Aim of the exercise: Could you copy exactly the lines below from the one with "For every named" to the one with "[tab] (363, 1427)", inclusive, leaving out any pictures?

(Data listing begins)

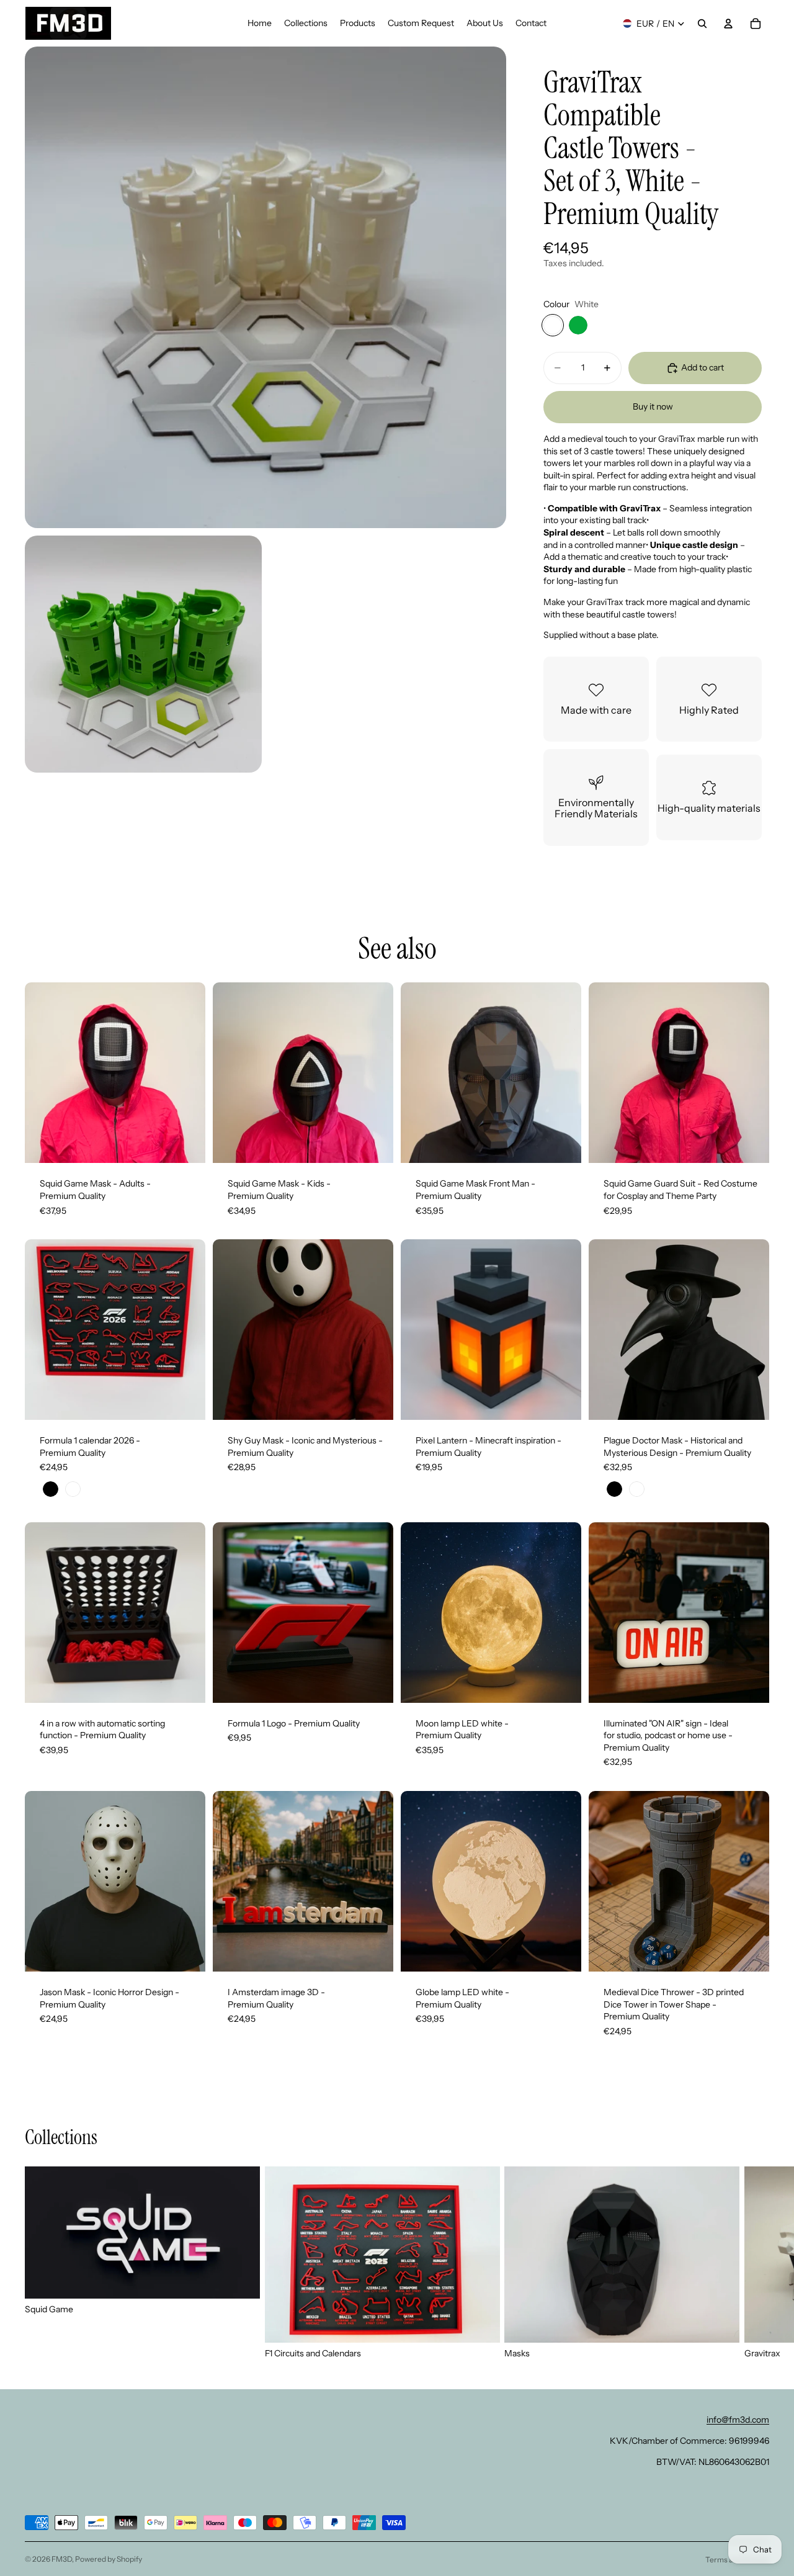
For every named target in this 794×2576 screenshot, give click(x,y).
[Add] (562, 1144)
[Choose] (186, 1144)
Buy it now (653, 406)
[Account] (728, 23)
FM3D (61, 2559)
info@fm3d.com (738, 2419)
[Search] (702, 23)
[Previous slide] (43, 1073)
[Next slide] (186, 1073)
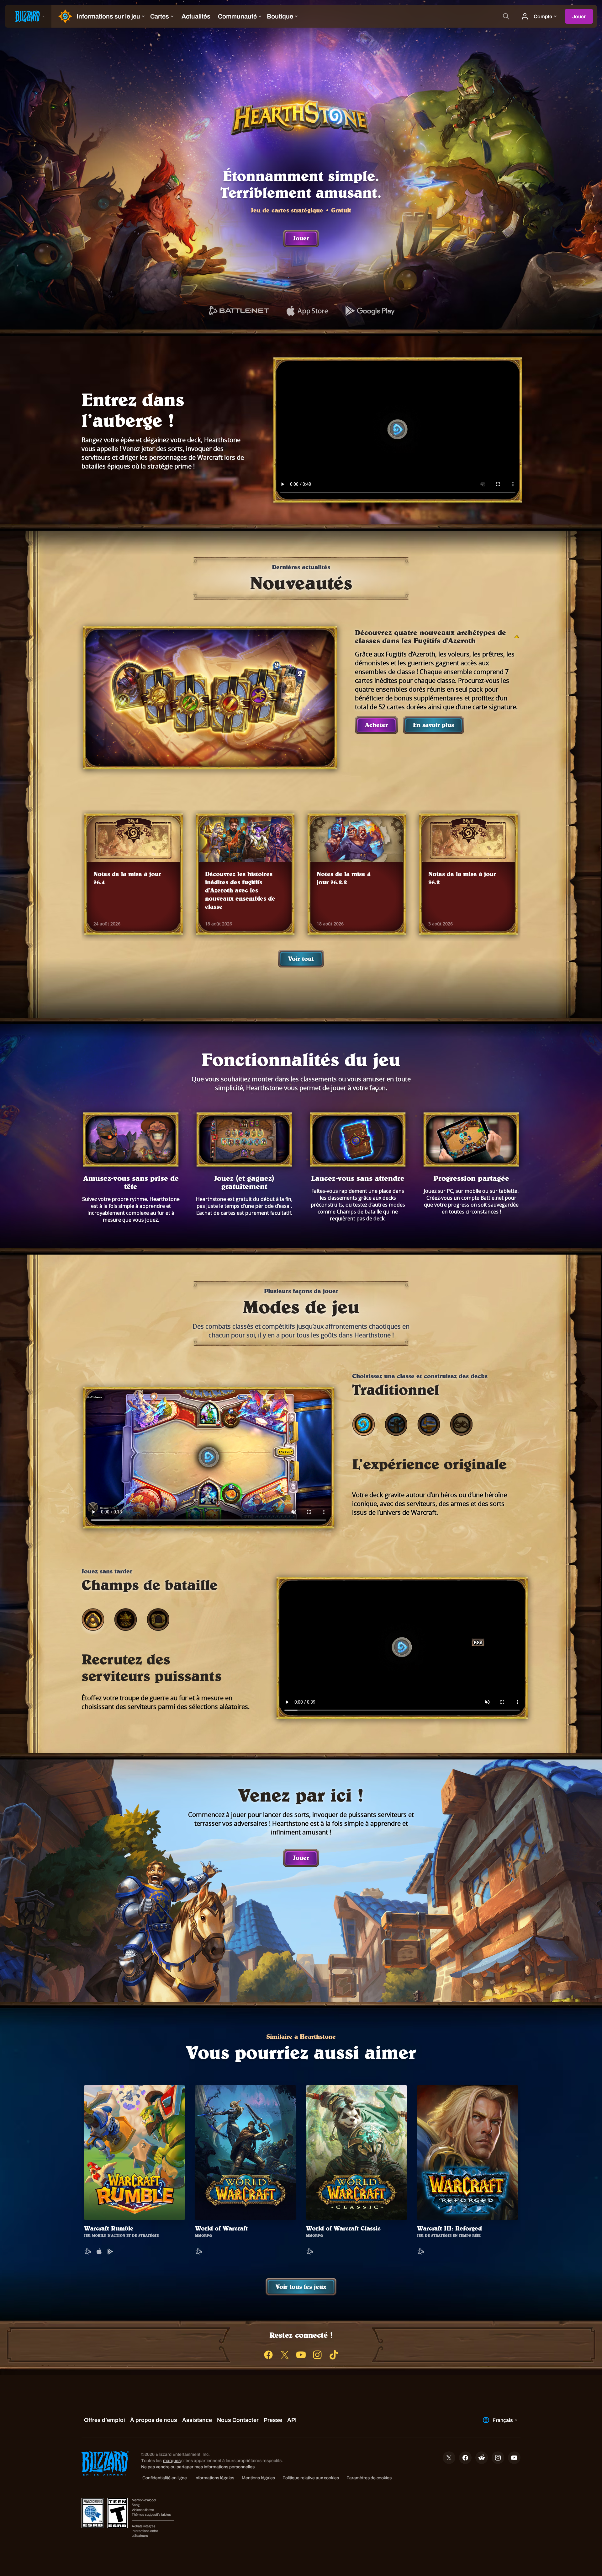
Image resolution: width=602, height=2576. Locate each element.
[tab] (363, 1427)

(Data listing ends)
(Data listing begins)

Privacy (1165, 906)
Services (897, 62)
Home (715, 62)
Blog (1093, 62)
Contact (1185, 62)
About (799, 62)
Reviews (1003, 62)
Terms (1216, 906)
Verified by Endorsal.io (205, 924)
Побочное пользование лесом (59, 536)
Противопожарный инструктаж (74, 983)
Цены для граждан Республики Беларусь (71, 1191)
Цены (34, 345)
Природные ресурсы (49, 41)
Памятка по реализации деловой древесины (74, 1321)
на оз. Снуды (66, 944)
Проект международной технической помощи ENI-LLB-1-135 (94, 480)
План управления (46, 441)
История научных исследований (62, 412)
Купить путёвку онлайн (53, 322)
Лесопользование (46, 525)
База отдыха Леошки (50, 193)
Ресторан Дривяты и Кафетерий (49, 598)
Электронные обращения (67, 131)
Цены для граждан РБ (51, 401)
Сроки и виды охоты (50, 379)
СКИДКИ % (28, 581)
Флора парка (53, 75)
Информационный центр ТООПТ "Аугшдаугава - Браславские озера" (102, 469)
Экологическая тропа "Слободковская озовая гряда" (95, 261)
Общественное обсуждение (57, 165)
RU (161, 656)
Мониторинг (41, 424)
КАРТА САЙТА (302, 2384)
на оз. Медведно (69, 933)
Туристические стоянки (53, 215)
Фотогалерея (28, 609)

(Data listing ends)
(Data listing begins)

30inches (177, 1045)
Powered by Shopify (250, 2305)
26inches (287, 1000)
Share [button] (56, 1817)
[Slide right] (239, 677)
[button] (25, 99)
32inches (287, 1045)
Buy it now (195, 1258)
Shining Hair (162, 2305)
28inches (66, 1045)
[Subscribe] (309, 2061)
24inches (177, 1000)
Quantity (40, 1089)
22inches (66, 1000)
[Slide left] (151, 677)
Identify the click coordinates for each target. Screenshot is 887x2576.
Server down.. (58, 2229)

(Data listing ends)

Result for this exercise:
For every named target in this 794×2576 screenshot, give click(x,y).
[Add] (562, 1144)
[Choose] (186, 1144)
Buy it now (653, 406)
[Account] (728, 23)
FM3D (61, 2559)
info@fm3d.com (738, 2419)
[Search] (702, 23)
[Previous slide] (43, 1073)
[Next slide] (186, 1073)
Image resolution: width=602, height=2576. Locate each element.
[tab] (363, 1427)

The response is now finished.